Could you repeat word for word only the lines from the one containing "[القائمة] (24, 24)" to the last line of the data below?

── Listed entries

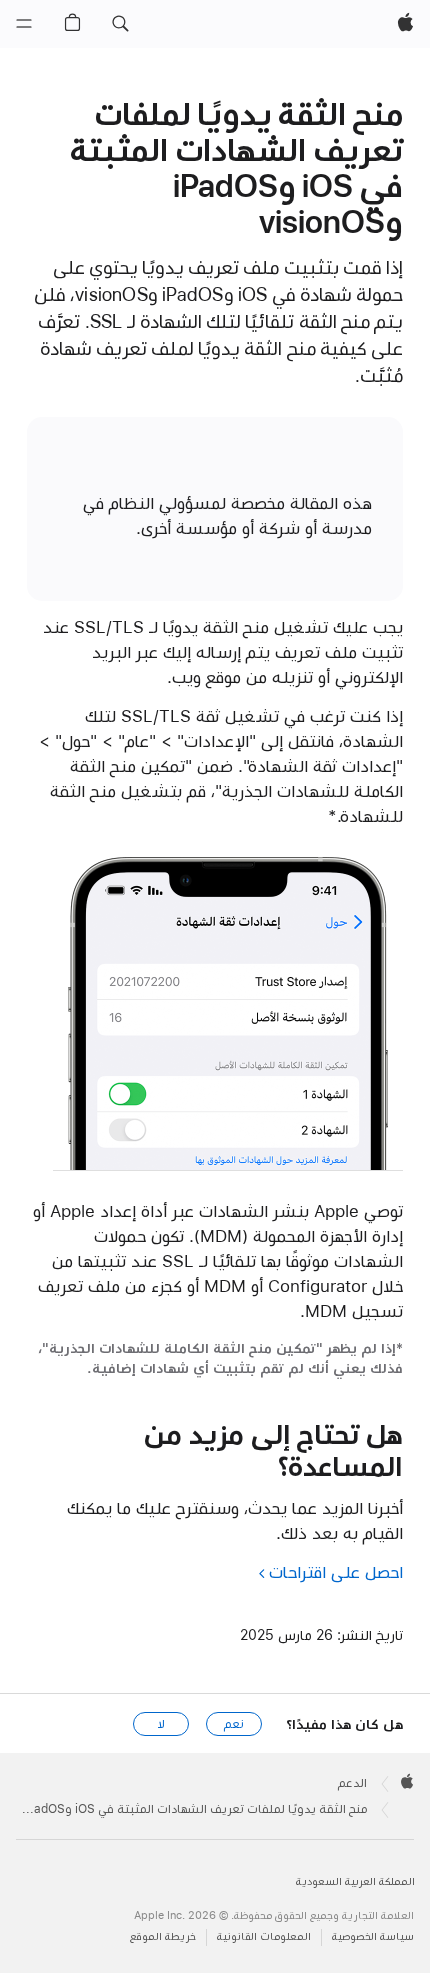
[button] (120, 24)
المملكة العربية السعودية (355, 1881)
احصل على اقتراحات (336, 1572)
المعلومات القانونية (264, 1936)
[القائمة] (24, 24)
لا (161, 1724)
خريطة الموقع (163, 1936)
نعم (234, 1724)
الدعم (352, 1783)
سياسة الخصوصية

────

Reply to the task:
[القائمة] (24, 24)
لا (161, 1724)
خريطة الموقع (163, 1936)
نعم (234, 1724)
الدعم (352, 1783)
سياسة الخصوصية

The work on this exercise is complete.